Use `OVRTX_MAP_DEVICE_TYPE_CUDA` when your CUDA consumer expects a linear device pointer. Image outputs may require an internal copy into linear memory.

> **Source:** `tests/docs/c/test_camera_sensors.cpp` snippet `doc-map-render-output-cuda-c`

### Map render output as CUDA array (zero-copy)

Use `OVRTX_MAP_DEVICE_TYPE_CUDA_ARRAY` when your CUDA consumer can read a `CUarray` through texture/surface APIs and you want the zero-copy image path.

> **Source:** `tests/docs/c/test_camera_sensors.cpp` snippet `doc-map-render-output-cuda-array-c`

### Wait for render completion before accessing

The output may not be fully written when `map` returns.

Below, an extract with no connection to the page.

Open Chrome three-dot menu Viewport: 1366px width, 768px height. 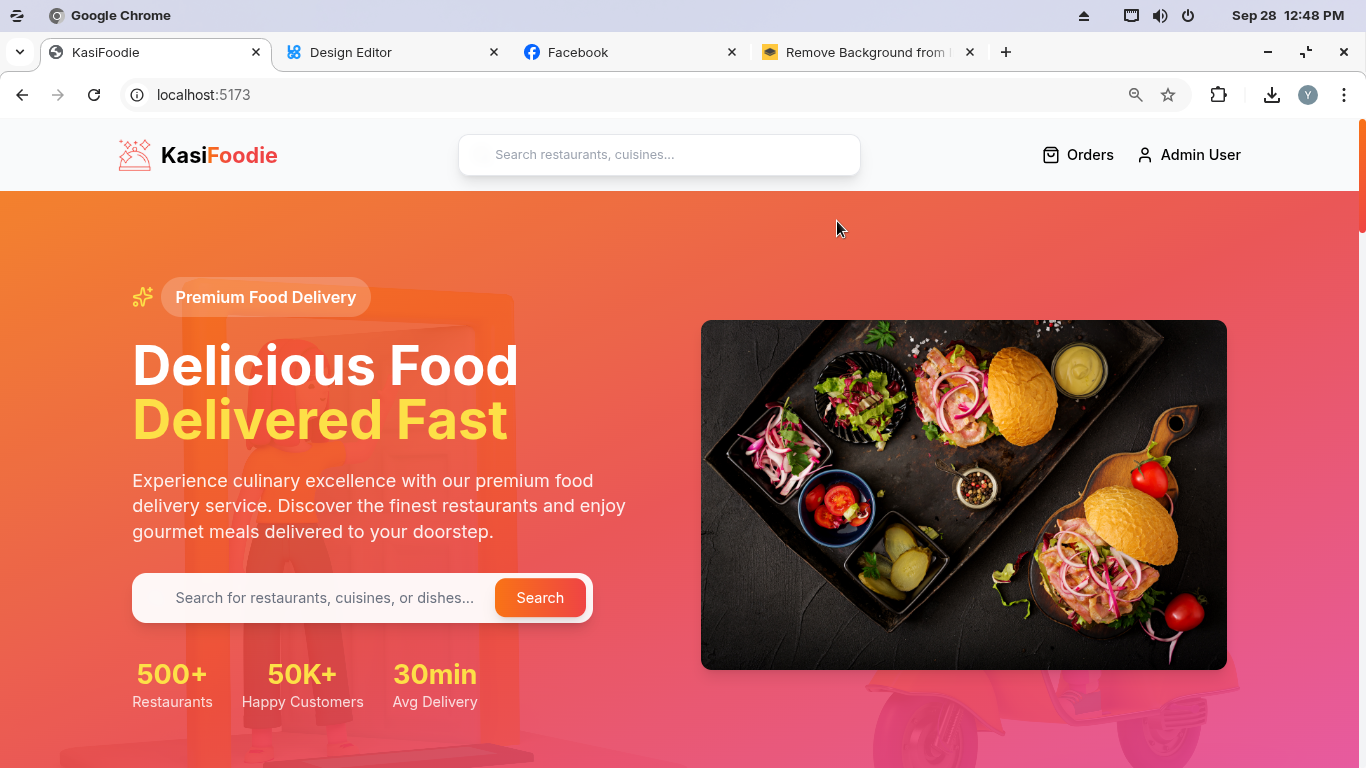point(1344,95)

Check the wait event:

> **Source:** `examples/c/vulkan-interop/src/main.cpp` snippet `map-rendered-output-cuda-array`
>
> Check `rendered_output.cuda_sync.wait_event` and call `cuStreamWaitEvent` before accessing.

### Signal when CUDA work is done, then unmap

> **Source:** `examples/c/vulkan-interop/src/main.cpp` snippet `write-camera-transform`
>
> Record a CUDA event after your kernel, then pass it via `ovrtx_cuda_sync_t.wait_event` on unmap.

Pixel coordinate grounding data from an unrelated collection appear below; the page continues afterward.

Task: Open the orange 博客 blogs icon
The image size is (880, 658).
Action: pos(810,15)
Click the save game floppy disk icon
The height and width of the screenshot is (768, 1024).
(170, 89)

### Double-buffered async pattern (from vulkan-interop example)

For maximum throughput, use two shared images and ping-pong between them.
CUDA writes to one while a consumer (e.g., Vulkan) reads the other.

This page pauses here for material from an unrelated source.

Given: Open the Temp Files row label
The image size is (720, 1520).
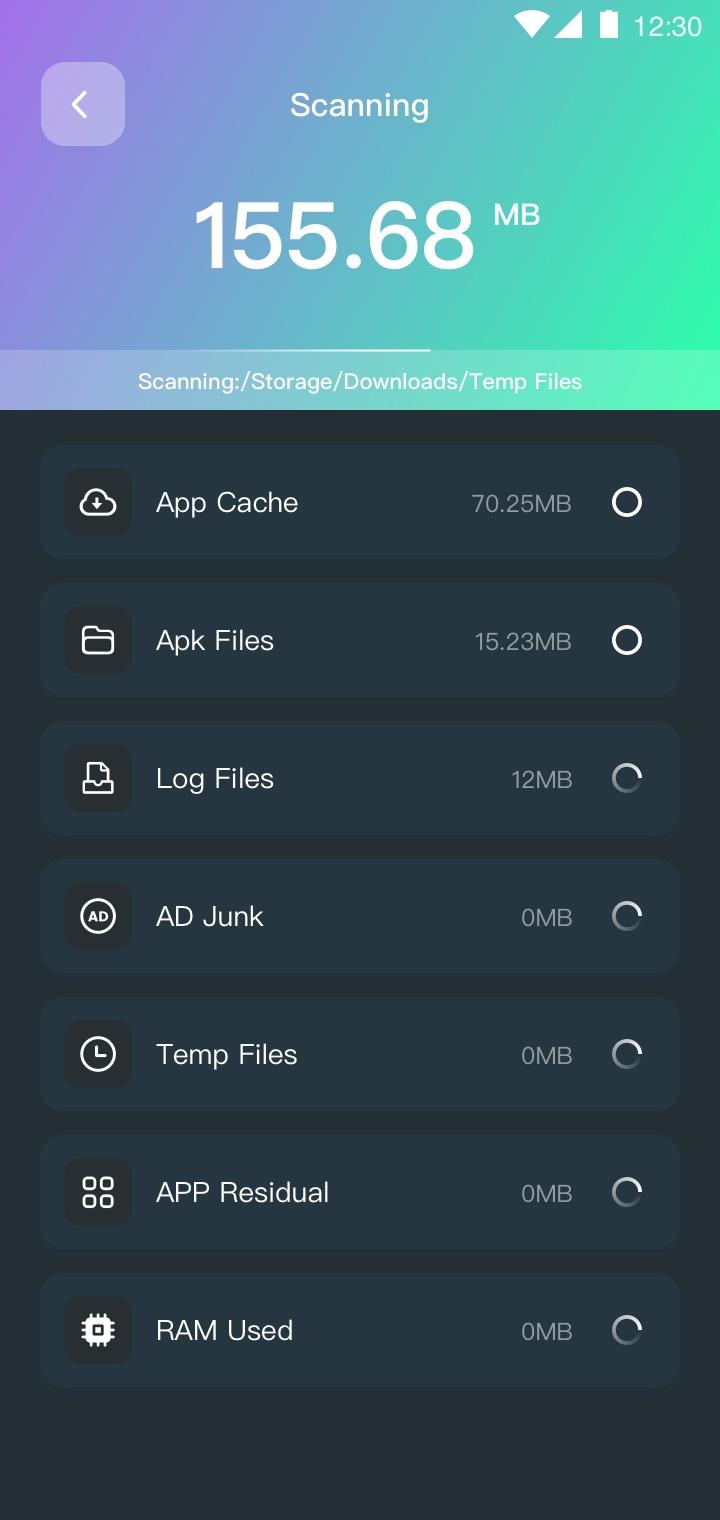Looking at the screenshot, I should 227,1054.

See `examples/c/vulkan-interop/src/main.cpp` for the full double-buffered async
rendering pattern with timeline semaphores and CUDA-Vulkan shared images.

### Map with sync_stream (auto-sync)

If you provide `sync_stream` on the map call, ovrtx inserts the wait automatically:

> **Source:** `examples/c/vulkan-interop/src/main.cpp` snippet `map-rendered-output-cuda-array`
>
> Set `map_desc.sync_stream = (uintptr_t)cuda_stream` for automatic synchronization.

## Key Types / Functions

| Concept | Python | C |
|---------|--------|---|
| Map to CUDA | `render_var.map(device=Device.CUDA)` | `OVRTX_MAP_DEVICE_TYPE_CUDA` |
| Map to CUDA array | N/A (Python uses CUDA) | `OVRTX_MAP_DEVICE_TYPE_CUDA_ARRAY` |
| Wait for render | `sync_stream=` on `map()` | `cuStreamWaitEvent(stream, wait_event, 0)` |
| Signal done | `var.unmap(stream=...)` | `cuda_sync.wait_event = (uintptr_t)event` |
| Stream sync on map | `sync_stream` parameter | `map_desc.sync_stream` |

C CUDA synchronization uses `ovrtx_cuda_sync_t` with `stream` and `wait_event`
fields. A `stream` value of `0` means no stream, `1` means the default stream,
and values greater than `1` identify a specific CUDA stream. A `wait_event`
value of `0` means no event wait.

## Troubleshooting

- **Consumer owns lifetime (Python).** The C render resource stays alive as long as any DLPack consumer (Warp, PyTorch, CuPy, etc.) holds a reference to the tensor. Drop the views when you're done to release the resource. If you need data to outlive the mapping, take a `.copy()`.
- Always wait on `rendered_output.cuda_sync.wait_event` before accessing CUDA array data.
- Always signal completion (via event or stream) when unmapping after CUDA work, or ovrtx may reclaim the buffer while your kernel is still running.
- In C, `OVRTX_MAP_DEVICE_TYPE_CUDA_ARRAY` returns a `CUarray` (opaque pointer in `dl.data`), not linear memory. Use `surf2Dwrite`/`tex2D` to access it.
- In C, `OVRTX_MAP_DEVICE_TYPE_CUDA` returns linear device memory (may incur a copy for image outputs).
- In Python, `event` and `stream` on `unmap()` are mutually exclusive — pass one or the other.
- `write_attribute()`, `write_array_attribute()`, and `binding.write()` also accept `cuda_stream=` and `cuda_event=` for GPU-synchronised writes. When you pass a CUDA Warp/PyTorch/etc. tensor together with `cuda_stream=`, ovrtx forwards the stream to the producer's DLPack sync — the producer bridges its internal stream automatically, so no manual `wp.synchronize_stream` is needed before the call.

## References

- Use the `> **Source:**` directives in this skill to locate tested snippets before reusing API patterns.
- Keep related skills, docs, and snippets synchronized when changing the workflow.